::: Records to process :::
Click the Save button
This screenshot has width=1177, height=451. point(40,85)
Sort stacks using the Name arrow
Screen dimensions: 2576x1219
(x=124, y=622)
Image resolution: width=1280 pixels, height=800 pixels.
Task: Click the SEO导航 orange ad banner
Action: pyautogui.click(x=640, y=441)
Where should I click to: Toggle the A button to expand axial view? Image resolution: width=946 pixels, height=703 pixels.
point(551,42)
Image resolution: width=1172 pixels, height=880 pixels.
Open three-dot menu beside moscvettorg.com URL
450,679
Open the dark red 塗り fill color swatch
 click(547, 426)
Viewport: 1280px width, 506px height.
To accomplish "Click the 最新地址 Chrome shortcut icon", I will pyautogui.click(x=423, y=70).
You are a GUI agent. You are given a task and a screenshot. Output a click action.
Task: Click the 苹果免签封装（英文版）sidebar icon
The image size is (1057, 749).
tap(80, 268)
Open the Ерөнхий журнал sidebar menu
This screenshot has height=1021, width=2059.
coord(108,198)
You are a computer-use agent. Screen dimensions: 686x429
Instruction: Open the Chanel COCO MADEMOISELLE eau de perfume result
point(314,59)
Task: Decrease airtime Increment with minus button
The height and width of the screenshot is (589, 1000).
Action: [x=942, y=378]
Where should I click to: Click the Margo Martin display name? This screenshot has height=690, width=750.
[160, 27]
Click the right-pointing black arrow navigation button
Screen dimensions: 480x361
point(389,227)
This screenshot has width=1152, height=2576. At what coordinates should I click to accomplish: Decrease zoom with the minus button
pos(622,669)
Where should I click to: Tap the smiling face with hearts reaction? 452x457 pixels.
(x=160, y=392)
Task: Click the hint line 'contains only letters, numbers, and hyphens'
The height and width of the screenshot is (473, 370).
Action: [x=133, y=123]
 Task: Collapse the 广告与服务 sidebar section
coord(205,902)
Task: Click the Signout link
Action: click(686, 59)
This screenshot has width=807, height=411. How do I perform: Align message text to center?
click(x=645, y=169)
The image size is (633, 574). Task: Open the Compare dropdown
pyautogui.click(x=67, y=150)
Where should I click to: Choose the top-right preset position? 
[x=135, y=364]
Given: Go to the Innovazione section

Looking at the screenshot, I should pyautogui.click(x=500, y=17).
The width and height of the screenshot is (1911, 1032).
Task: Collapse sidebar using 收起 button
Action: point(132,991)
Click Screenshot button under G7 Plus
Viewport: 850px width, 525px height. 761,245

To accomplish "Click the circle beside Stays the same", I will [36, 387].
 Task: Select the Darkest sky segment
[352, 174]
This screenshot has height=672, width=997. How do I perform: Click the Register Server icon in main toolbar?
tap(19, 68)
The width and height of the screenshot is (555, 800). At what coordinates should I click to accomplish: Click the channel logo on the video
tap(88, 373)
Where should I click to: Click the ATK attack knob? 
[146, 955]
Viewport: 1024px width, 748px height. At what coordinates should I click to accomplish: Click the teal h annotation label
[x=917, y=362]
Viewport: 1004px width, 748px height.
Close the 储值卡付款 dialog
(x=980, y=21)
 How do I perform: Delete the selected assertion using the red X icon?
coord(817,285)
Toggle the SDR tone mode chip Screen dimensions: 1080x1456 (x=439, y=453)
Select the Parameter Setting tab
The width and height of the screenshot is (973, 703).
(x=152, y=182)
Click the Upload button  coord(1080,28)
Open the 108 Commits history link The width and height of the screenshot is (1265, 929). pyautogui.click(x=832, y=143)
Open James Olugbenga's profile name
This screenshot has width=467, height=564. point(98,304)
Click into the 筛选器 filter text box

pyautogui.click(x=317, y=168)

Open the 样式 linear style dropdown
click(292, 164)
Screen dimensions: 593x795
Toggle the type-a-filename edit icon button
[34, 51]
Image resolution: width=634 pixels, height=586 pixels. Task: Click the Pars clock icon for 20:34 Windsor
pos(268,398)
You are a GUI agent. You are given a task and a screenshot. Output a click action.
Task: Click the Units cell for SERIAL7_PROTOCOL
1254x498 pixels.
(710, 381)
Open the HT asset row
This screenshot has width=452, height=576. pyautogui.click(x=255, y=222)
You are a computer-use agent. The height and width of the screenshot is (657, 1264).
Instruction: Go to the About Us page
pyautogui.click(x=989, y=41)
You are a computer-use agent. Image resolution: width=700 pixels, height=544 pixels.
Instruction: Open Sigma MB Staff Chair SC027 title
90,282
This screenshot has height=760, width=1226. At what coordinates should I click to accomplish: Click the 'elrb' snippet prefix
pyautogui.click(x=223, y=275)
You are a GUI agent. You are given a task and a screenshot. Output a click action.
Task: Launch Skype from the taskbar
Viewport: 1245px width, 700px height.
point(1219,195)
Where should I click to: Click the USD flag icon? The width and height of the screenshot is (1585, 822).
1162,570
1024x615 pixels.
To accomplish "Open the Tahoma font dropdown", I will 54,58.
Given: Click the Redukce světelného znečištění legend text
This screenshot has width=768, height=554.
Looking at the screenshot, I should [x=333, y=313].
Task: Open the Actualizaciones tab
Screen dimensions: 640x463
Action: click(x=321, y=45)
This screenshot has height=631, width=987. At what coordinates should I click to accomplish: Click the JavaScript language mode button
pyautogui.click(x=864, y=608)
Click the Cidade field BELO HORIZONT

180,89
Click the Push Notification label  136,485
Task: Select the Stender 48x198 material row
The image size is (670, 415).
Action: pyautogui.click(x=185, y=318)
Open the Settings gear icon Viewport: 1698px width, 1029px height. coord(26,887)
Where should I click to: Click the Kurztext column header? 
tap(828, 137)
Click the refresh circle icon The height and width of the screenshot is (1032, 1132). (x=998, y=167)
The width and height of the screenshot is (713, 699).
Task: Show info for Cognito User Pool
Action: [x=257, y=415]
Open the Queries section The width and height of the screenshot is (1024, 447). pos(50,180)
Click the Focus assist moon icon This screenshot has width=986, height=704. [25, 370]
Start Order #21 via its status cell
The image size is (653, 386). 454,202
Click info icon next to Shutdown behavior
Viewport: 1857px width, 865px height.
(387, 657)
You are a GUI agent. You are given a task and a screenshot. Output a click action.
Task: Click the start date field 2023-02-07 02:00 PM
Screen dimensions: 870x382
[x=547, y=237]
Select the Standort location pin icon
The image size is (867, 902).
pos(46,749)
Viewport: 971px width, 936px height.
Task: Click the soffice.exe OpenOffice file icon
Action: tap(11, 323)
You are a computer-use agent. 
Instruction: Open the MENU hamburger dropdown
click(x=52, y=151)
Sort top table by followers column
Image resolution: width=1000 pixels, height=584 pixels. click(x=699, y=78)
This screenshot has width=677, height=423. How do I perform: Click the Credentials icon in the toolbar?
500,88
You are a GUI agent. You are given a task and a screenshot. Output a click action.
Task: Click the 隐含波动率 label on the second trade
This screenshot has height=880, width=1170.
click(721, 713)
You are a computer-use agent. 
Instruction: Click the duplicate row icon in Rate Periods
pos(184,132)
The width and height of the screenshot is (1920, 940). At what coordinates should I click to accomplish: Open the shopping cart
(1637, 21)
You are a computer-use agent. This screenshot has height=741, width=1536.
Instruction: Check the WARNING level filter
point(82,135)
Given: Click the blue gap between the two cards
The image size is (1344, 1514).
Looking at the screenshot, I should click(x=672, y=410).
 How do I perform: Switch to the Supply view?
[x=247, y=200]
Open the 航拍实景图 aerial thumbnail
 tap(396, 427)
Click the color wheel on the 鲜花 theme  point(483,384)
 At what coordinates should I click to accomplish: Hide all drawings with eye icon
:::
## To do
Go through the data and show every line where "computer" occurs.

## Your response
You are a computer-use agent. Screen dimensions: 686x429
You are a computer-use agent. The height and width of the screenshot is (657, 1264).
You are a computer-use agent. Image resolution: width=700 pixels, height=544 pixels.
You are a computer-use agent. 
You are a computer-use agent. 
You are a computer-use agent. This screenshot has height=741, width=1536.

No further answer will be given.